#### Assignment:
In the data, find the word "Investors" and copy out every line that has it.

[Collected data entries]
──────────────────────────────
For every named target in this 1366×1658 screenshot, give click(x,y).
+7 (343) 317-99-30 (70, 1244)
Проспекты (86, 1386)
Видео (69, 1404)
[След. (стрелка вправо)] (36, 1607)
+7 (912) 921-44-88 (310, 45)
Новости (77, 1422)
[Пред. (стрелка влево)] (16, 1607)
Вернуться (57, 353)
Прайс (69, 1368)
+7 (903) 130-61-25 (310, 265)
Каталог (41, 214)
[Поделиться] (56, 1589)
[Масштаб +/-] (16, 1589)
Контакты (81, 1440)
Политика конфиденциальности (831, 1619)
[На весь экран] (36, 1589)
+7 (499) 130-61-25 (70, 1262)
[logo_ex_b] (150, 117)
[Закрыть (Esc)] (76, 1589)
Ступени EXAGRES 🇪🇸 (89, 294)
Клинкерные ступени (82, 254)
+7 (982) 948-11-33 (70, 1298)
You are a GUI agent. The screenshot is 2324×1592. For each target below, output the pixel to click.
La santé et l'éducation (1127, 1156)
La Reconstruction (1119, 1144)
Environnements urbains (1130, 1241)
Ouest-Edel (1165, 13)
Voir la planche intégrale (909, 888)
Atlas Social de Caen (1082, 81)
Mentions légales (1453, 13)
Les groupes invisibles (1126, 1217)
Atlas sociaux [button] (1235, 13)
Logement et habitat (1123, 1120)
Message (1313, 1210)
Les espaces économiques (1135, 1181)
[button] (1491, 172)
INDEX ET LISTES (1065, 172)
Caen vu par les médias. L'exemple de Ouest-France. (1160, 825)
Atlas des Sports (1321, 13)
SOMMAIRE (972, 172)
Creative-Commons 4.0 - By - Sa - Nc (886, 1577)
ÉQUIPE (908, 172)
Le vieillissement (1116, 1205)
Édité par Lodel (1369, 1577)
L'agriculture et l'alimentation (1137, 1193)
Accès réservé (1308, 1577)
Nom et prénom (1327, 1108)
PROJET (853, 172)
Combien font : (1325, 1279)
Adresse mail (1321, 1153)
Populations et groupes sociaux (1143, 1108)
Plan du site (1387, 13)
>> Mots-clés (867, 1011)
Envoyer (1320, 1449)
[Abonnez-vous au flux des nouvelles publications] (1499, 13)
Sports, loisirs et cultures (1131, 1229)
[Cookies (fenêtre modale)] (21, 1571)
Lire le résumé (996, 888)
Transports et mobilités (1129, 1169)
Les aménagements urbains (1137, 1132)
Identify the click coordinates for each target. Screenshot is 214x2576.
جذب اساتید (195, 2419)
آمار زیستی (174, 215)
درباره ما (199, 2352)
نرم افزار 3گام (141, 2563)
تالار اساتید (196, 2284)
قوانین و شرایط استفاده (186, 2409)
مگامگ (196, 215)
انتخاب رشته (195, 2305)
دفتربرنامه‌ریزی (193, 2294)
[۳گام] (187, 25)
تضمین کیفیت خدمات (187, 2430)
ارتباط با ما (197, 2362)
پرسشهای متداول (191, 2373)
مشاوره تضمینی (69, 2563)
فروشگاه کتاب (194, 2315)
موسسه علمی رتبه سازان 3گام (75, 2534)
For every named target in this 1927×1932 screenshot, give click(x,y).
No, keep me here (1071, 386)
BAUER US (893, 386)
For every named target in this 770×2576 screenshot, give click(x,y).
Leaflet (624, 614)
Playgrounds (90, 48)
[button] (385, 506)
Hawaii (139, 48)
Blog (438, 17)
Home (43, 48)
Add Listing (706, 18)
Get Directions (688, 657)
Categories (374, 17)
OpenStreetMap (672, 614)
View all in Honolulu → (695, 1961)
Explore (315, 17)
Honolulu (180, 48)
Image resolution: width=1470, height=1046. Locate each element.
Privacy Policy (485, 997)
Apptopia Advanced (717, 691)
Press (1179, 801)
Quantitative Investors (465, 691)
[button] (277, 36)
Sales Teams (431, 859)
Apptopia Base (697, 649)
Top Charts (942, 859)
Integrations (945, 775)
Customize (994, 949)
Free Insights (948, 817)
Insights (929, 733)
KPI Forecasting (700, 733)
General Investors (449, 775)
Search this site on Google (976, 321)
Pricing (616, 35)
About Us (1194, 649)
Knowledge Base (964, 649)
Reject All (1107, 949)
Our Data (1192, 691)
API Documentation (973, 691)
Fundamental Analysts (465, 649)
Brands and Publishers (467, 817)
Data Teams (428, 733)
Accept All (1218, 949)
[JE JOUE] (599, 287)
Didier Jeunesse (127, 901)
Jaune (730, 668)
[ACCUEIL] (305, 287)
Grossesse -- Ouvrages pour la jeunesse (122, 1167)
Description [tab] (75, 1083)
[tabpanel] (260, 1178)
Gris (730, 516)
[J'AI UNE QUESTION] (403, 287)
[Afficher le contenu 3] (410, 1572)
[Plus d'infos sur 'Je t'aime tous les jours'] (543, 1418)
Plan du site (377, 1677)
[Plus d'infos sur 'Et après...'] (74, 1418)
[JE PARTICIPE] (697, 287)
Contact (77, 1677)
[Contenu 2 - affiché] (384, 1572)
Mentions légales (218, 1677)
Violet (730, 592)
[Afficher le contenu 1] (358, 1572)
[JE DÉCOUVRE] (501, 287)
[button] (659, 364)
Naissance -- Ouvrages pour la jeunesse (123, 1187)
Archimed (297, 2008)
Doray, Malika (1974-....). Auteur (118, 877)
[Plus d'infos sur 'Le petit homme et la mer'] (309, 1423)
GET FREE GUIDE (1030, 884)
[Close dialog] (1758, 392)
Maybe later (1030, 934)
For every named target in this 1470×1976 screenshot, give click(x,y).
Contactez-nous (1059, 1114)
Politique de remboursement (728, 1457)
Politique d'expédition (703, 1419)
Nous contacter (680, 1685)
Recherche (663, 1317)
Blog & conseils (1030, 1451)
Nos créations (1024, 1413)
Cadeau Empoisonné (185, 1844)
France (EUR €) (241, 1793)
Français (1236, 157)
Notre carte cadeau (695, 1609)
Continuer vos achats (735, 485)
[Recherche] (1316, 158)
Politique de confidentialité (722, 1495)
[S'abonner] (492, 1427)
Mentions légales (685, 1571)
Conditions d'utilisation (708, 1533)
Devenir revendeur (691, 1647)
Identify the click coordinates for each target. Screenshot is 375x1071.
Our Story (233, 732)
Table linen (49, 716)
──────────────────────────────
#### Completed exercise:
Quantitative Investors (465, 691)
General Investors (449, 775)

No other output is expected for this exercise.